Given the combination of this population’s unique sexual health needs and mistrust of the medical establishment, community-driven patient-centred prevention efforts are necessary. One qualitative study assessing attitudes related to HIV prevention among TGW in the Southeastern United States found that limited trans-affirming sexual health resources are a major barrier to engaging in care[141]. In addition, an individualized approach to affirming sexual history-taking should be employed by providers when caring for TGW. More broadly, another driver of sexual health disparities among TGW is their limited representations in research studies and clinical trials in the field. Data for TGW are often aggregated together with those of cisgender MSM and thus difficult to interpret. Study design and trial recruitment planning efforts must be made to appropriately report data on TGW.

Women in LMICs

Women living in LMICs face additional STI prevention challenges largely due to limited healthcare infrastructure, availability of sexual health resources and misogynistic cultural attitudes towards sexuality[142]. African countries have been particularly impacted, with the most recent WHO STI global prevalence estimates reporting the highest rates worldwide for gonorrhoea, trichomoniasis and syphilis among women in the region[1]. In addition, until very recently, distribution of HPV vaccines has been largely limited to European and North American nations, with LMICs receiving little support until approximately 2019. Even when HPV vaccines were introduced in many LMICs, uptake of the full series has been limited due to logistical challenges, highlighting an enormous, missed opportunity to curtail the rates of cervical cancer worldwide[32].
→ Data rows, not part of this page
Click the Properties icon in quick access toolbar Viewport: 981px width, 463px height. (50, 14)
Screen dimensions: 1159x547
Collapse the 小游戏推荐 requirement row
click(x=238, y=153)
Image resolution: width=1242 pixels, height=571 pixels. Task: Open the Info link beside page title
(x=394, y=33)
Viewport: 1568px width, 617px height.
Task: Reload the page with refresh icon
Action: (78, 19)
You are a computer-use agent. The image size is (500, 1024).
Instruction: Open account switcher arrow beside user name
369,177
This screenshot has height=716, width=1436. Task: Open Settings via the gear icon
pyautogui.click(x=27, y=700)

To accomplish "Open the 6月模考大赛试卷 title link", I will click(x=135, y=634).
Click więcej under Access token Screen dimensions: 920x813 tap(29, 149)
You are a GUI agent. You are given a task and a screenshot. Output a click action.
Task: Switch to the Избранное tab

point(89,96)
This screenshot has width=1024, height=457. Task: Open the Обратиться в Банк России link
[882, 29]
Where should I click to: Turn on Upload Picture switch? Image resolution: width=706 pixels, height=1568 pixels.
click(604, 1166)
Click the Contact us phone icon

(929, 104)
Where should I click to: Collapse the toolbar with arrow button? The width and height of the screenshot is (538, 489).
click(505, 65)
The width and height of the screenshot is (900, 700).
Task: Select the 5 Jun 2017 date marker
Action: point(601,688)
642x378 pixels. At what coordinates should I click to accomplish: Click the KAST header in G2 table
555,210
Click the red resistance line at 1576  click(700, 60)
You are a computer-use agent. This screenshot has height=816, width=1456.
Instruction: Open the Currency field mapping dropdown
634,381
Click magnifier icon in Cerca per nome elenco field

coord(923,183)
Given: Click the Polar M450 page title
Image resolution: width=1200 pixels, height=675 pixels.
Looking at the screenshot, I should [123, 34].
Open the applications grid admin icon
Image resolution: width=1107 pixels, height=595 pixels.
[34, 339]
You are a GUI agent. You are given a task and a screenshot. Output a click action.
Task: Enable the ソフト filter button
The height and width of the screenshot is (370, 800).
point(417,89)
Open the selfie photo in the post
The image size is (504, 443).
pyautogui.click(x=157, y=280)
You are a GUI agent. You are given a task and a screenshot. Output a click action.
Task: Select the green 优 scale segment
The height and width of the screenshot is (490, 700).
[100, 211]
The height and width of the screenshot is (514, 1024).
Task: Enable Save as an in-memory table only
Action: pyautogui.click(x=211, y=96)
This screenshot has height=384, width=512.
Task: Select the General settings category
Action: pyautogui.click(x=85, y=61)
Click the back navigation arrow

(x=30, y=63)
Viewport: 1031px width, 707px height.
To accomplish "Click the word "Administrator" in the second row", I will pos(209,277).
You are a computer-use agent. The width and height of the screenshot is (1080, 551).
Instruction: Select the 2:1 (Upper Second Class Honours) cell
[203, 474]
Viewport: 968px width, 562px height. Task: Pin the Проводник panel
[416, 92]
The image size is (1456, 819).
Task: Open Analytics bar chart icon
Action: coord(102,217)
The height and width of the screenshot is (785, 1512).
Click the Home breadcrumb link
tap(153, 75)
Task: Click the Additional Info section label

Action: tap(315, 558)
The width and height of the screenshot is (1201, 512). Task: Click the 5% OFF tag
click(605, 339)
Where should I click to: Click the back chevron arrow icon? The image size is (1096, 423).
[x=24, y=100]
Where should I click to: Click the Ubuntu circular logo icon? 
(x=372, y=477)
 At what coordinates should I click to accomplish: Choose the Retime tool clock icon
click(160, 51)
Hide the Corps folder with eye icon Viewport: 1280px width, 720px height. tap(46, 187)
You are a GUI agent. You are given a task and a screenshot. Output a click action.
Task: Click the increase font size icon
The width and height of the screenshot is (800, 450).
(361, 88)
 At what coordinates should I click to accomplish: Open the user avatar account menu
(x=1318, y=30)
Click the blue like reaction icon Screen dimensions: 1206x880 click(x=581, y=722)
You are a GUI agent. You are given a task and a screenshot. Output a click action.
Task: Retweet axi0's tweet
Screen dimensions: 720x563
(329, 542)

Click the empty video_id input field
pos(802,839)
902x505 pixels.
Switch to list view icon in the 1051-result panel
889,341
Affordable STI testing that can be performed at the point-of-care is an important tool that needs to be made available to women in LMICs. Concurrent availability and accessibility of appropriate treatment for STIs are also essential. Clinics or other community settings need to provide confidential diagnostics and treatment to mitigate restricted access owing to stigma and the potential for gender-based violence that sometimes occurs when male sexual partners find out about sexual health diagnoses. Vaccines against STIs such as C. trachomatis and HSV-2 also hold great promise for women of LMICs, offering both disease prevention and a reduction in the need for diagnosis and treatment. Continued pursuit of safe and effective STI vaccines should be prioritized.

Conclusion

Women are disproportionately affected by STIs throughout their lives compared with men. This is mainly owing to the higher efficiency of male-to-female transmission of STIs and the biology of the female reproductive tract. In addition, the social and structural barriers to women realizing full sexual health include limited availability of HPV immunization in many parts of the world, barriers to contraception access, lack of confidential evaluation and counselling services, and lack of STI diagnostics. Finally, women are generally less well-resourced, both financially and socially, than men. This restricts their access to the resources required for sexual safety such as comprehensive sexual healthcare and HIV/STI prevention services, and the financial security that is fundamental to sexual health. Ensuring access to diagnostics and therapies on its own will not address the yawning gap in sexual health between men and women but would be a good start.